* Affected components: MediaWiki core and extensions.
* Engineer for initial implementation: @colewhite (WMF SRE Foundations)
* Code stewards: TBD.
### Motivation
The metrics interface in MediaWiki is outsourced and has heavy integrations with a StatsD-specific library. This situation renders StatsD metrics well enough and has served us well for quite a while, but there are some limitations to the current free-for-all approach.
1. There is no room to leverage other metrics backends or protocols.
1. There is no clear way to infuse orderliness or standards over what metrics are currently generated.
1. There is little to no documentation describing the metrics MW+Extensions already generate and what they are intended to show.
The Observability team is pushing to deprecate Graphite/StatsD in favor of Prometheus. [[ https://gerrit.wikimedia.org/r/c/operations/puppet/+/481110 | Prior attempts ]] to use the existing model with tools available have proven difficult and are regarded as unsustainable.
##### Requirements
Possibly incomplete.
1. A metrics interface that is sustainable and abstracts the backend implementation.
1. Maintains the current post-response emitting of metrics.
1. Introduces no dependencies, itself.
-------
### Exploration
The initial proposal was to insert statsd-exporter between MW and StatsD and leverage matching rules generate appropriate Prometheus metrics. It was noted the mapping rules would be difficult to maintain and introduced a circular dependency on a sidecar service managed by Puppet.
After that, we considered what it would take to have MW (and extensions) maintain their own statsd-exporter configuration and coalesce them on deploy. This seemed a fragile, error-prone option and had the drawback of putting an unnecessary burden on developers for a single backend solution.
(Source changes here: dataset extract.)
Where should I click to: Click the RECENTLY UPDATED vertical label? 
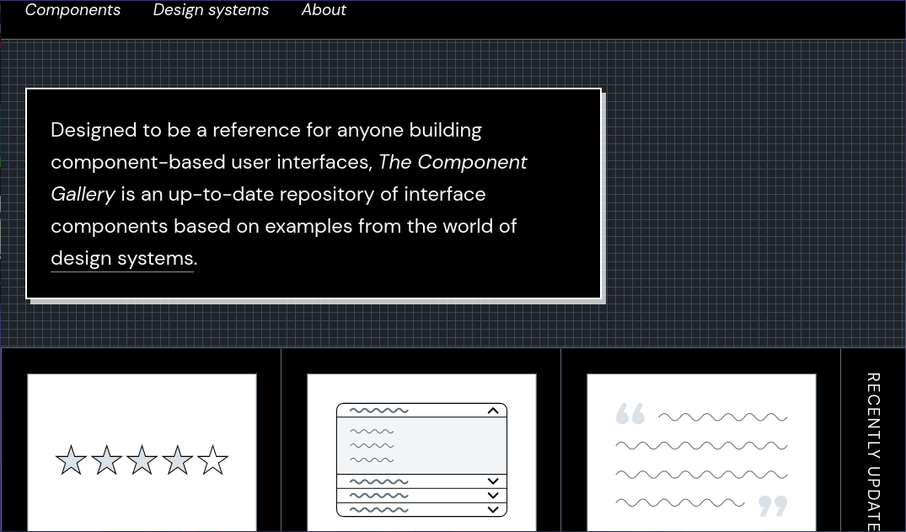[x=873, y=447]
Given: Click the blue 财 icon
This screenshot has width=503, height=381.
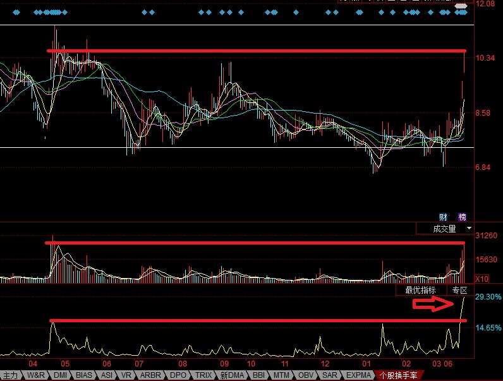Looking at the screenshot, I should point(443,217).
After that, we explored what adopting an existing Prometheus-specific library would entail. Current options have dependencies on Redis, disk, or make heavy usage of APC. None of these options seemed great from the reliability, resource utilization, or current state of library development.
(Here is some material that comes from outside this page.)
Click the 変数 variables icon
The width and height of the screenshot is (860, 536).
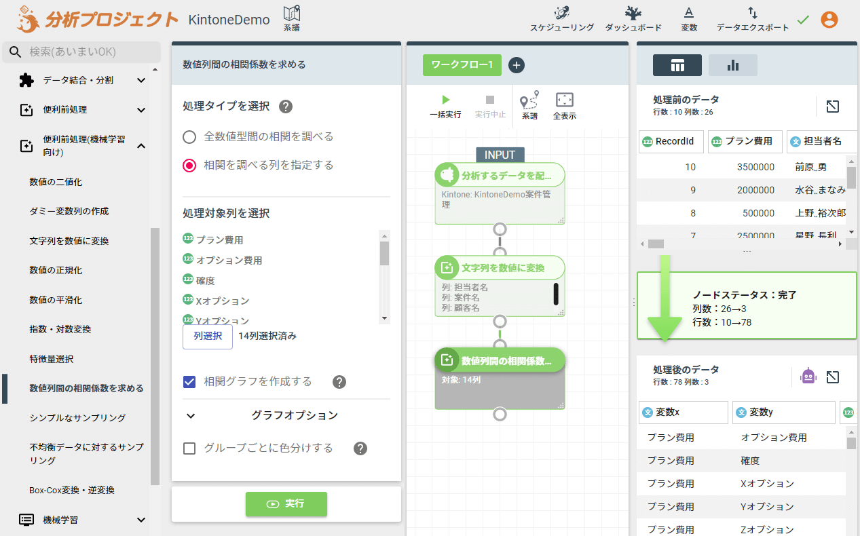(689, 13)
After that, we went back to statsd-exporter and found support for DogStatsD, a StatsD extension that adds key:value tags to metrics and uses the same UDP transport mechanism. This option has no need for a cross-request persistent backend. This is what the current implementation demonstrates but does have a few drawbacks:
1. This solution requires a sidecar for translation to Prometheus.
1. In order for statsd-exporter to automatically generate meaningful Prometheus metrics, the StatsD metrics namespace has to be tightly controlled.
1. An extra deploy step of restarting the sidecar is strongly recommended.
NOTE: The demonstration implementation does not handle the requirement to document the metrics being generated. Discussion on how to address this point in a sustainable way is welcome and requested.